Return a copy of every line in the data below that contains "Condizioni".

BEGIN Record excerpts

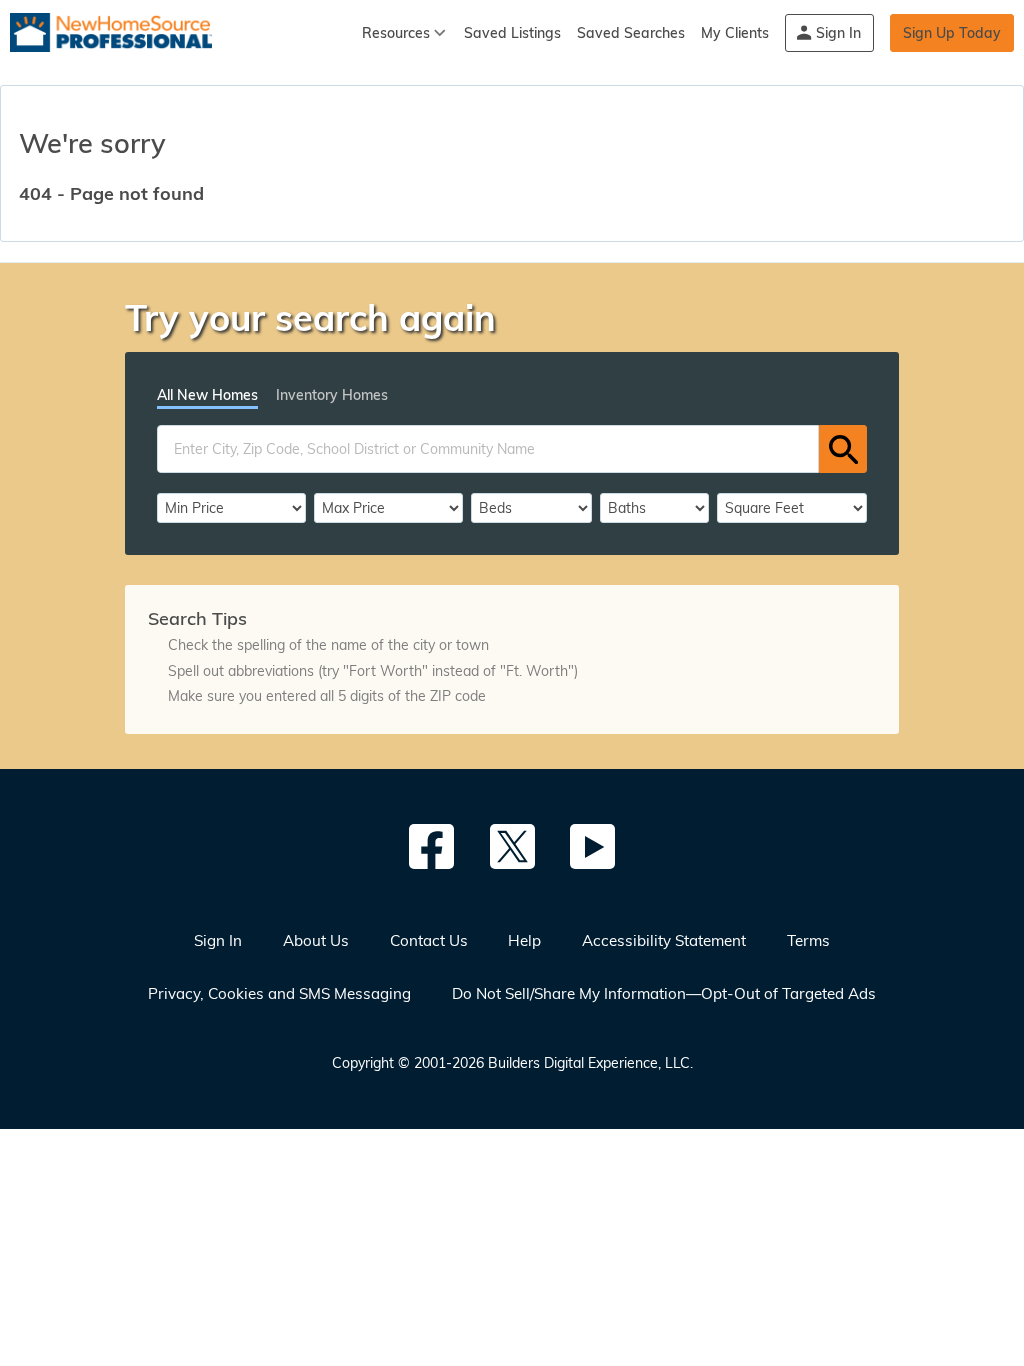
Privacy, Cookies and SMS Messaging (279, 993)
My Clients (735, 33)
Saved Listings (512, 33)
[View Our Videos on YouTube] (592, 846)
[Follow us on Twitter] (512, 846)
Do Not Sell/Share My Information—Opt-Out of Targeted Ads (664, 993)
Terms (808, 940)
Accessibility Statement (664, 940)
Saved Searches (631, 33)
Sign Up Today (952, 33)
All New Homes (207, 395)
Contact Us (429, 940)
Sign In (838, 33)
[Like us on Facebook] (431, 846)
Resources (396, 33)
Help (524, 940)
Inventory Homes (332, 395)
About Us (316, 940)
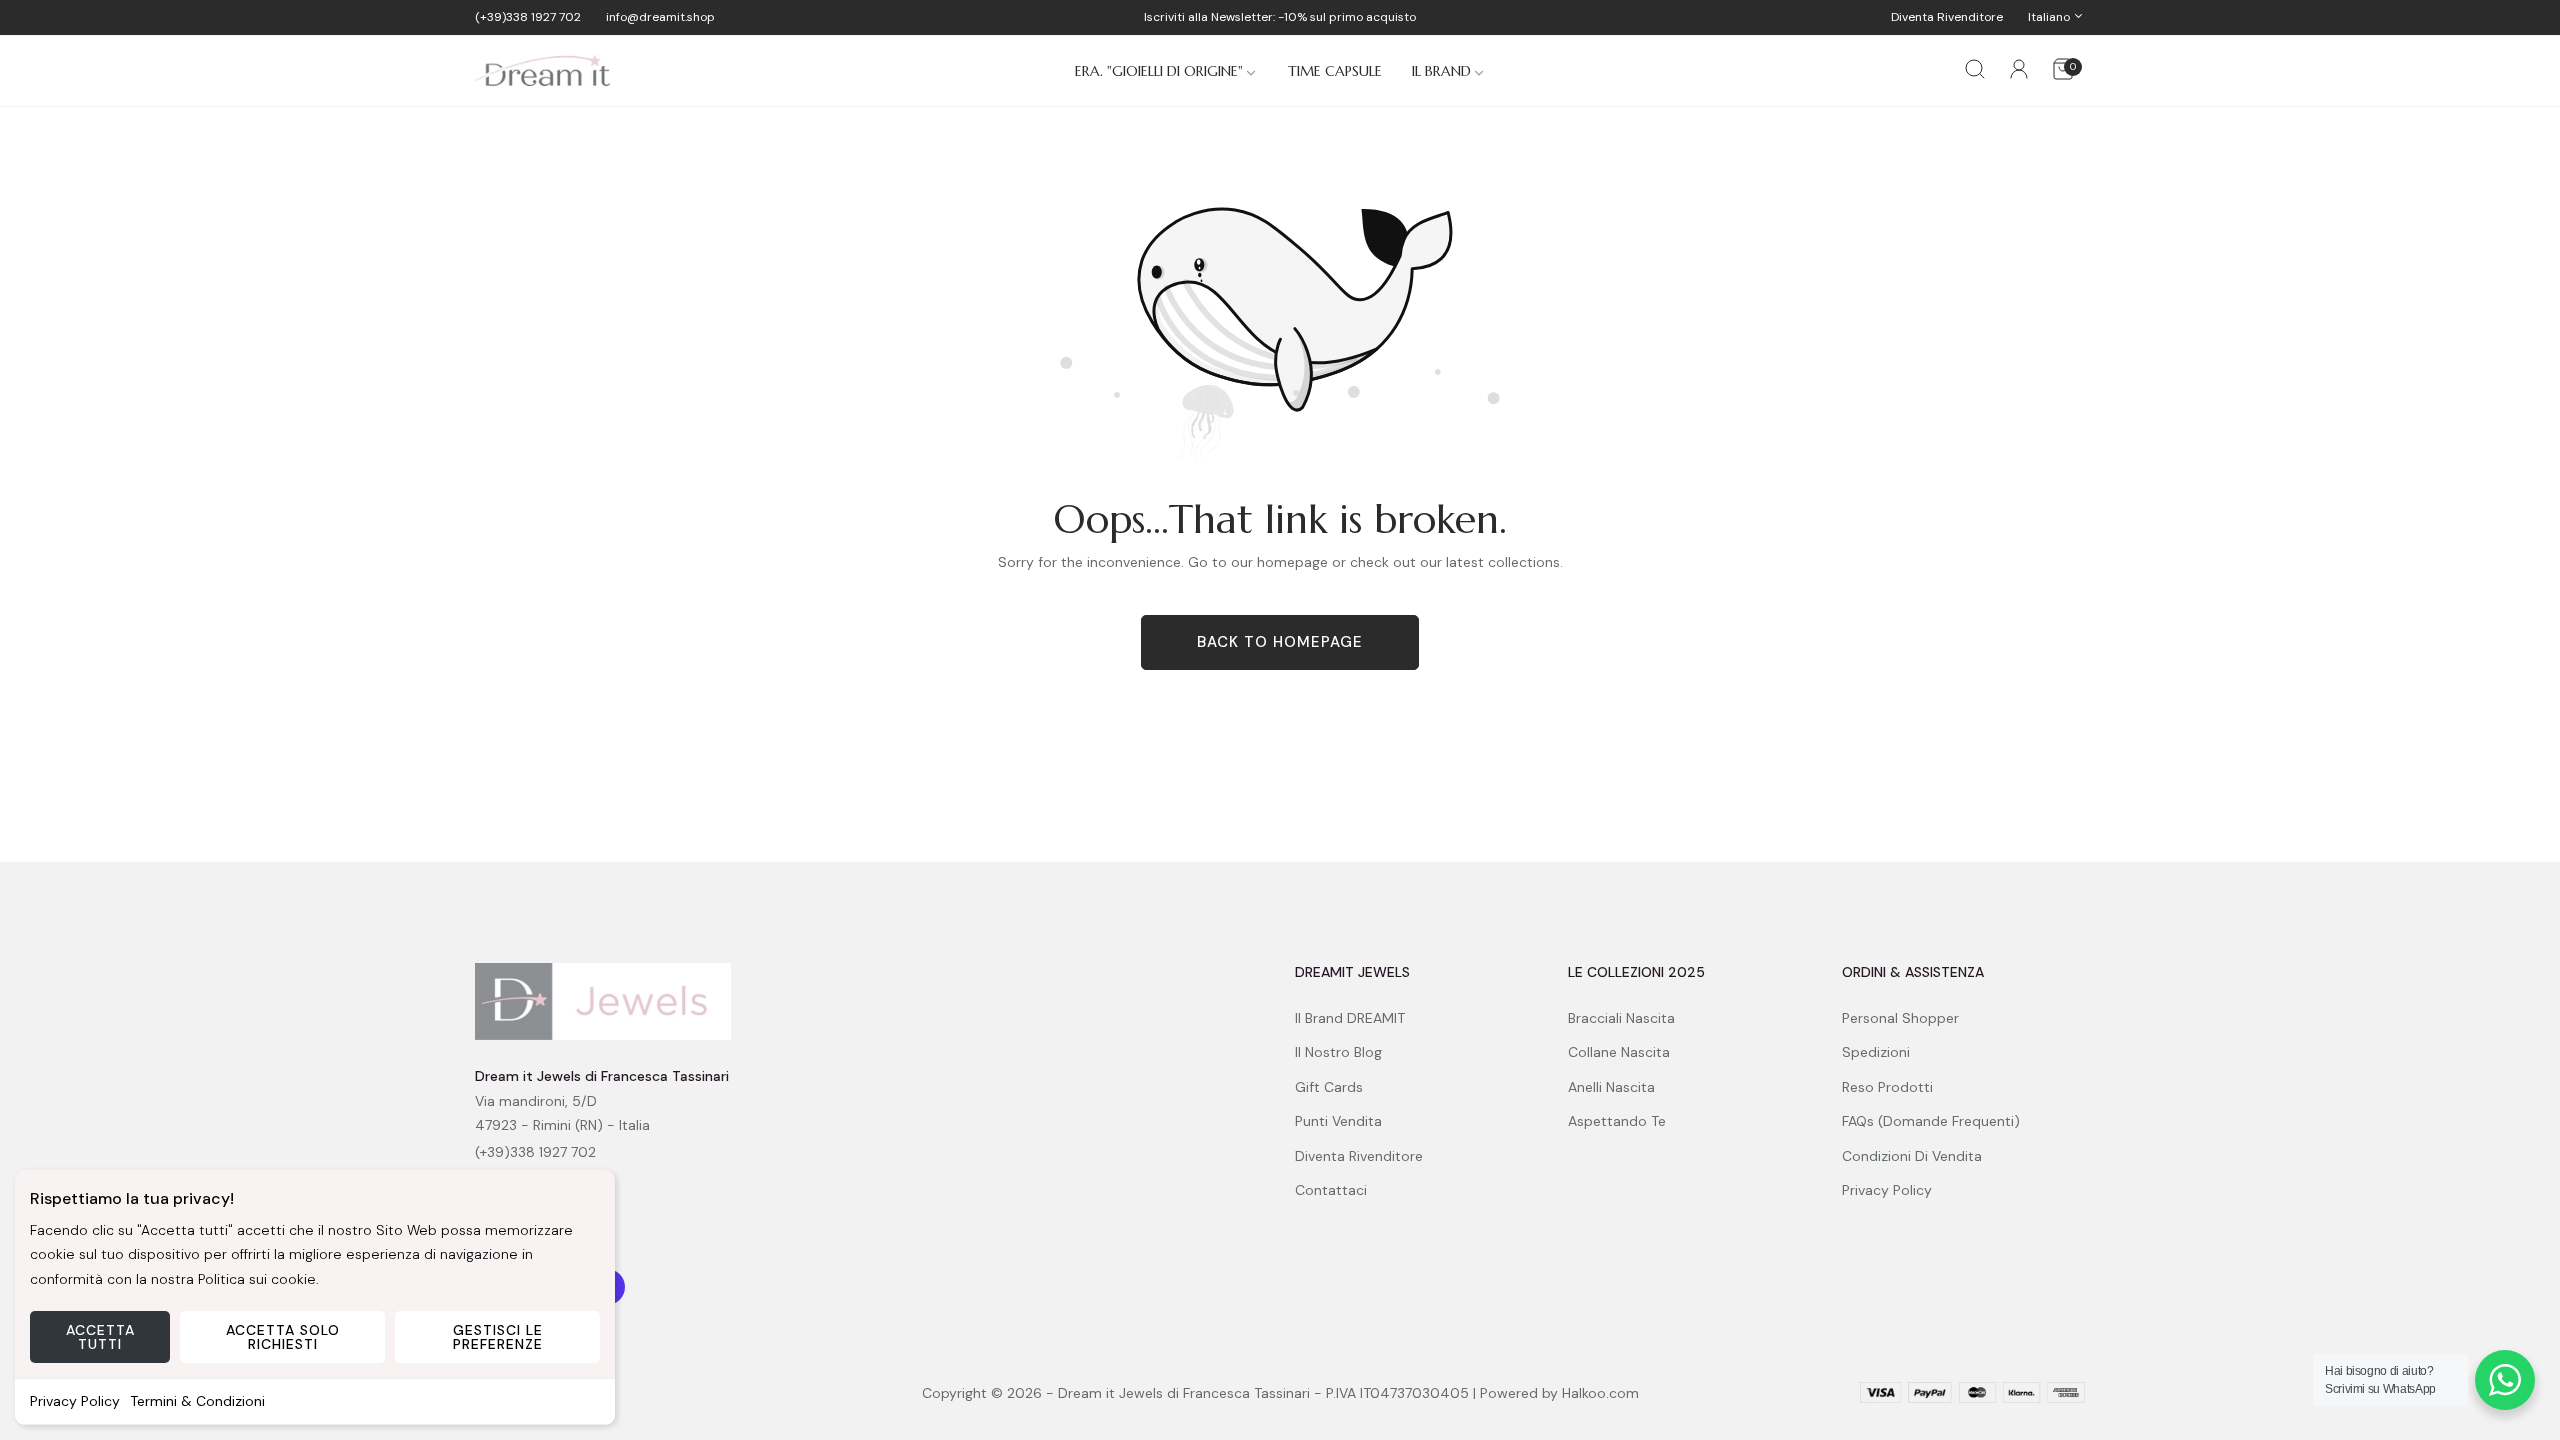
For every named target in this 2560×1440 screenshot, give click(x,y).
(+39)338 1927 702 (535, 1152)
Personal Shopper (1900, 1018)
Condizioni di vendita (1912, 1156)
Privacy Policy (75, 1401)
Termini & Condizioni (197, 1401)
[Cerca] (1975, 71)
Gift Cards (1329, 1087)
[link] (1166, 71)
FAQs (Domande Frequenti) (1931, 1121)
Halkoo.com (1600, 1393)
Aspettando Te (1617, 1121)
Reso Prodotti (1887, 1087)
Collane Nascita (1619, 1052)
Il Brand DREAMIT (1350, 1018)
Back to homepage (1280, 642)
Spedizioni (1876, 1052)
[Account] (2019, 73)
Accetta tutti (100, 1337)
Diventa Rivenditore (1359, 1156)
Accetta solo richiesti (283, 1337)
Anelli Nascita (1611, 1087)
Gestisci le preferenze (498, 1337)
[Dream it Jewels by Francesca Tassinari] (542, 71)
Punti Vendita (1338, 1121)
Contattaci (1331, 1190)
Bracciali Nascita (1621, 1018)
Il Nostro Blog (1338, 1052)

END Record excerpts

● **Solution for this problem**:
Condizioni di vendita (1912, 1156)
Termini & Condizioni (197, 1401)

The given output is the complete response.